Clondiag Chip Technologies is one among a growing number of companies to place its chips onto the diagnostics end of the board. Based in Jena, Germany, the company has been developing easy, reliable, and inexpensive platforms for diagnostic laboratories or point-of-care diagnostics.
“What we are aiming to create is a cartridge similar to a pregnancy test,” said Eugen Ermantraut, Clondiag’s managing director for science and technology. “You just supply your sample, for example a drop of blood, and everything — like target amplification, hybridization, and detection — happens within the cartridge.”
This product, Ermantraut said, will be ready next year. Meanwhile, the company launched its initial platform-- arrays in a microtube — earlier this year, and last week announced it had co-developed a fluorecence reader for the system with Canadian company Biomedical Photometrics, and that both companies will now be selling the tube arrays.
Fueled by State VC
Clondiag‘s technology, and its five founders, come out of Jena’s Institute for Physical High Technology (IPHT) and the Hans-Knöll-Institute for Natural Product Research. Initially funded by private capital from the founders in 1998, the company attracted € 4 million from Venture Capital Th ringen, a regional venture fund run by the state of Thuringia, and TBG, a venture fund of the federal state of Germany, in December 1999. Undisclosed revenues from products and partnerships with other companies have further fueled the company’s research and development, which has so far consumed € 11 million.

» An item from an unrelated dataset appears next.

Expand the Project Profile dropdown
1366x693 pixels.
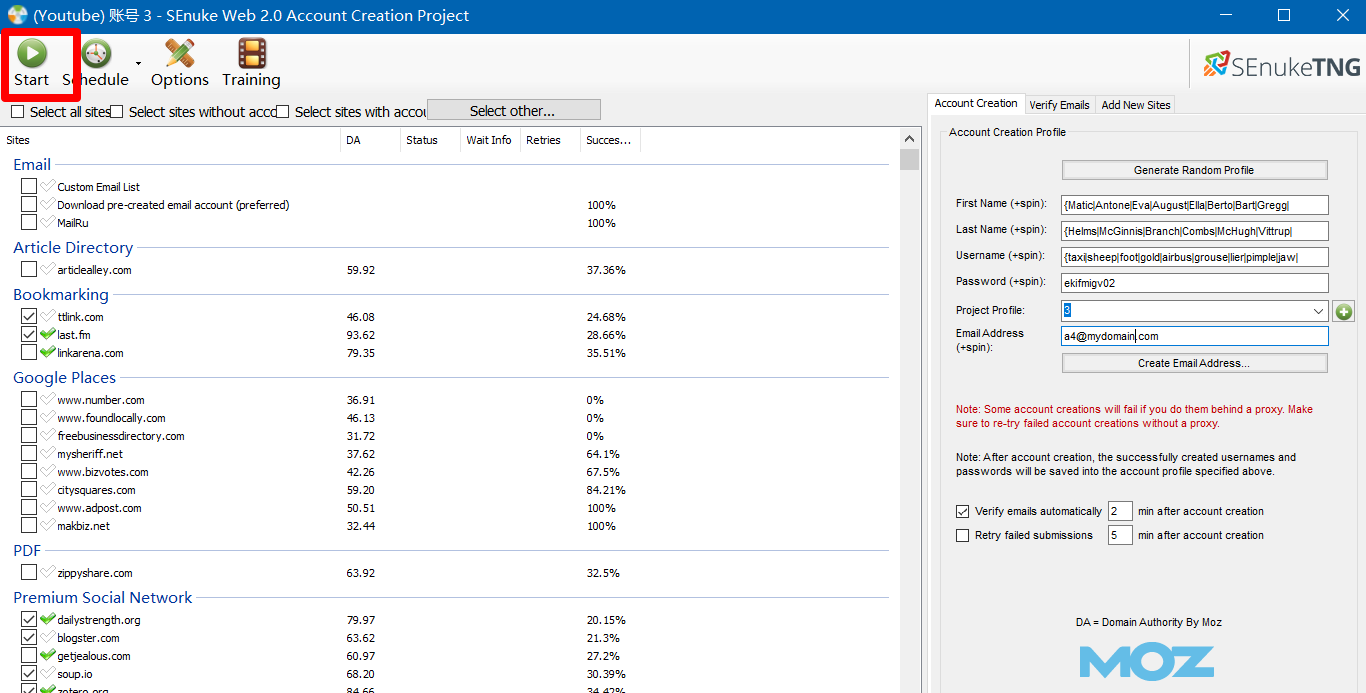click(x=1318, y=311)
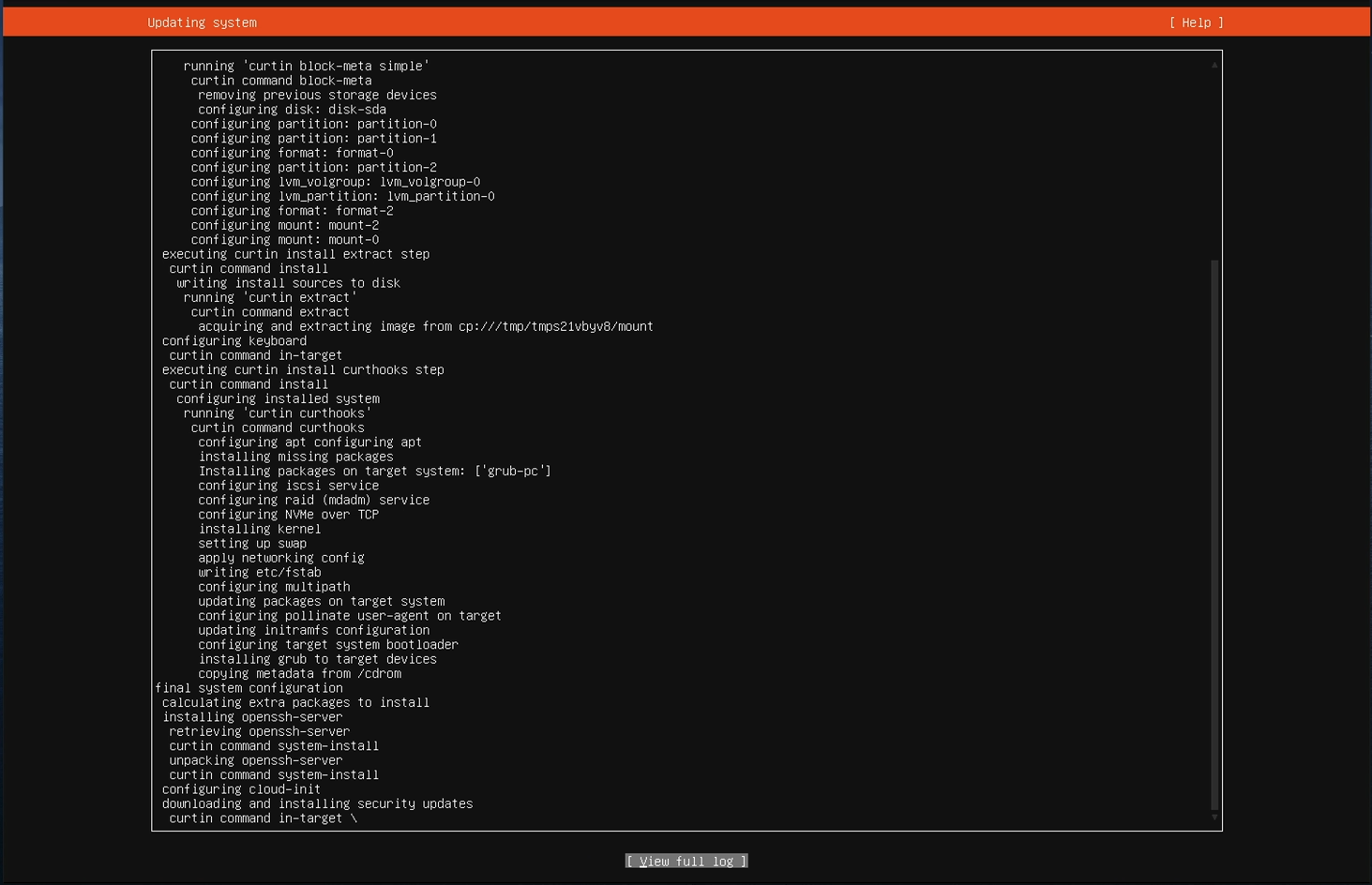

Soon after its founding, Clondiag outgrew its first home at the IPHT and moved into its own space, now occupying 9,000 square feet and employing 35 people.
Stealth Launch in 2002
The first year, Ermantraut remembered, was spent “playing around with different methods and models, and carrying out some feasibility studies to determine where we would go.”
After figuring out what technologies it needed to develop in-house, the company decided to forge ahead quietly “because we were convinced it would be a good idea to start with the launch of a product into the market, without a big fuss about the technology,” said Ermantraut.

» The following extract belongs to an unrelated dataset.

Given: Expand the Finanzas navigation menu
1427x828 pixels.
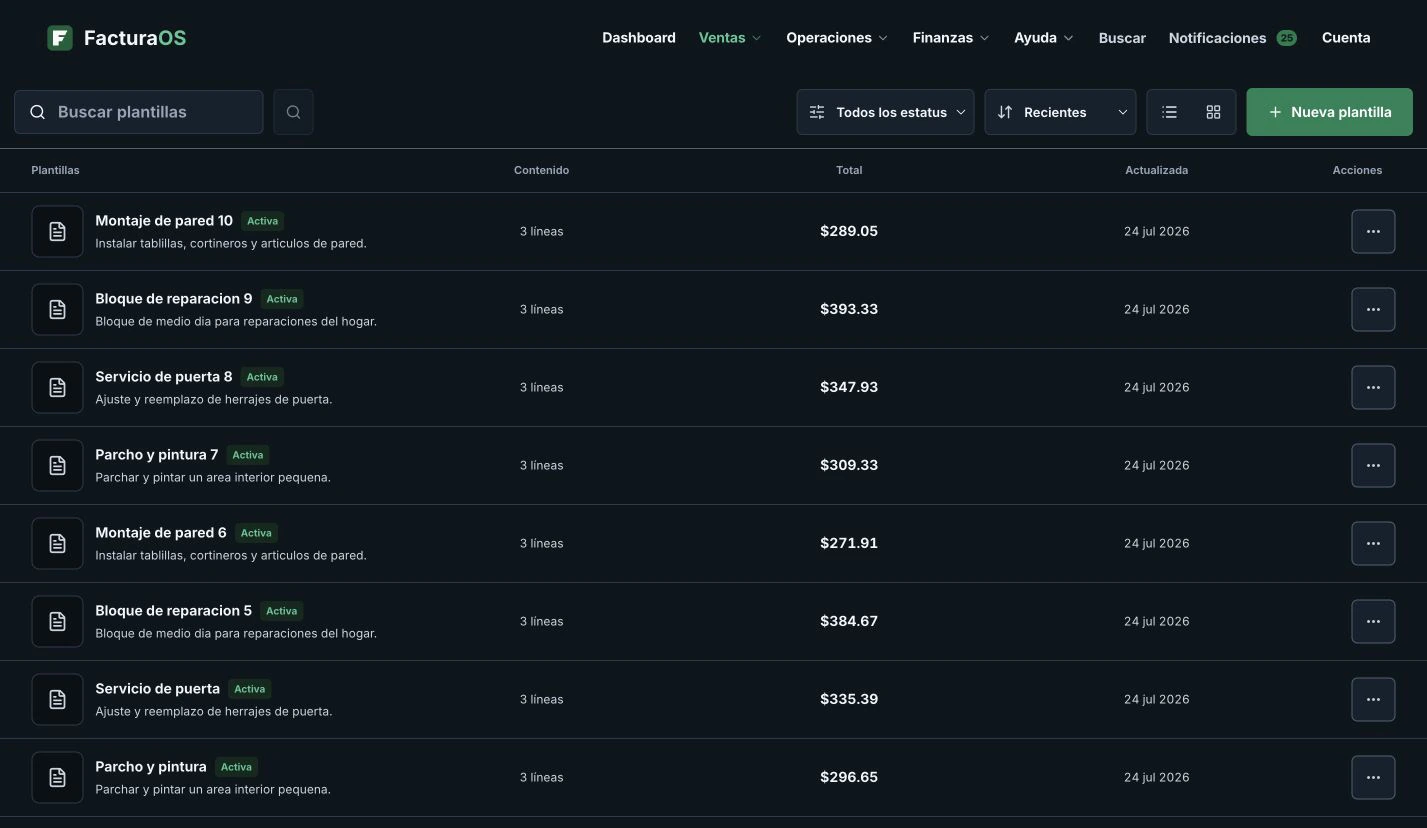Looking at the screenshot, I should click(951, 38).
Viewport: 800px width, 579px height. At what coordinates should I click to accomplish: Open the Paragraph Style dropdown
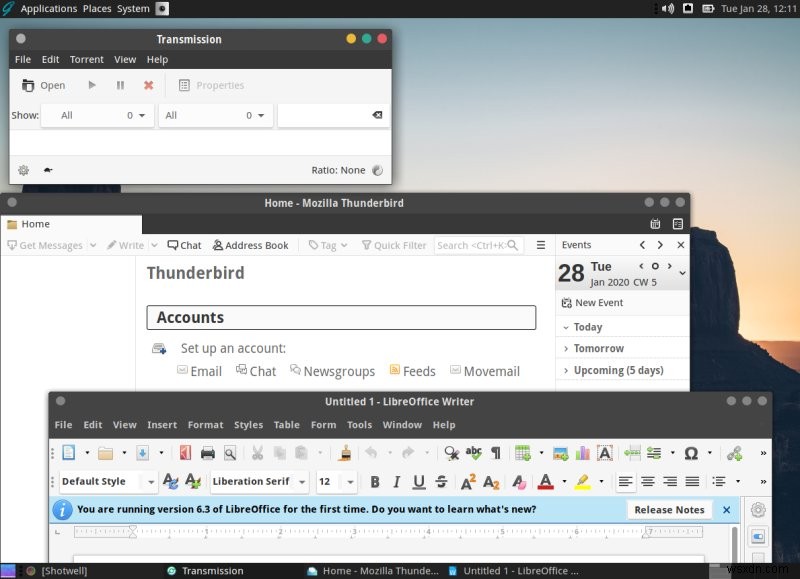click(105, 481)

That happened in April 2002, when Clondiag introduced its ArrayTube platform, microarrays in the bottom of a microtube, which it aims at diagnostic researchers for genotyping and SNP analyses, although they are also available as antibody arrays The 3.4 mm by 3.4 mm glass-based arrays are custom-made and can be either spotted — with up to 144 features — or carry up to about 4,000 features of in situ synthesized 24 mer oligos.

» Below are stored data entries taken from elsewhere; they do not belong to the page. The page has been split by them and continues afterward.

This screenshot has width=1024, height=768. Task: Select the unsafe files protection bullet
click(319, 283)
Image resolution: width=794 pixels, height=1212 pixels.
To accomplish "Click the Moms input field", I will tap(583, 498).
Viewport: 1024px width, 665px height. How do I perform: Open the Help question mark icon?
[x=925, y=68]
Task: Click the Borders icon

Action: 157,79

Clondiag uses its own patented in situ synthesis technique, called micro wet printing, which utilizes conventional DNA synthesis chemistry, as well as fluidic masks and microchannels to direct acid to certain areas on the array.
Keeping Reader Costs Low
The cost for each tube array is “far below €100,” said Ermantraut. Unlike most other microarray platforms, the system uses detection based on simple light transmission rather than fluorescence. Colloidal gold particles are attached to the target and, after hybridization, the signal is enhanced by allowing silver to precipitate on the gold particles. A special reader measures the light passing through the array.
Though the company stresses the low cost of its reader — it sells for less than €20,000 — the unconventional and non-linear detection method might have put off some potential customers, possibly explaining Clondiag’s partnership with Biomedical Photometrics to develop an alternative fluorescence reader. “It is expected that the addition of this new fluorescence reader will accelerate customer acceptance and implementation of the ArrayTube platform,” Clondiag said last week in a statement announcing the new reader.
But Clondiag does not only rely on manufacturing and selling custom arrays to end users. At the moment, it is partnering with several companies to develop biological content for off-the-shelf tube arrays. A thrombosis chip, developed in collaboration with Ogham Diagnostics in M nster, Germany, will soon be marketed by Ogham, said Ermantraut.
Several other catalogue arrays will be available in 2003, he added. These will be marketed and sold by other companies as well: “Clondiag is still lacking efficient marketing and sales channels, which we definitely need in order to be successful,” Ermantraut said.
Meanwhile the company’s point-of-care genotyping platform, called Assay Processor, is nearing completion, with a prototype already finished. Each AP cartridge contains a 3.4 mm by 3.4 mm microarray with up to 4,000 features, its probes synthesized by micro wet printing. Integrating a heater, the cartridge combines target amplification, labeling, and hybridization. Detection occurs via fluorescence.
Ermantraut said the system will be first commercialized next year by a company that has been developing a pathogen detection assay for it. However, Clondiag is eager to find more partners to develop further applications.
Patent, Then Publish
In order to increase the visibility of its technology, Ermantraut said, the company is currently preparing several articles, to be published in scientific journals. A number of the 20-plus patents the company has filed have been granted, he said, so “now we feel confident enough to publish scientific and technological details on the performance of the platforms and the technology behind it.”
Apart from its two main platforms, Clondiag has also developed a fluorescent polymer array that can serve as a standard for data normalization and a microarray LIMS system.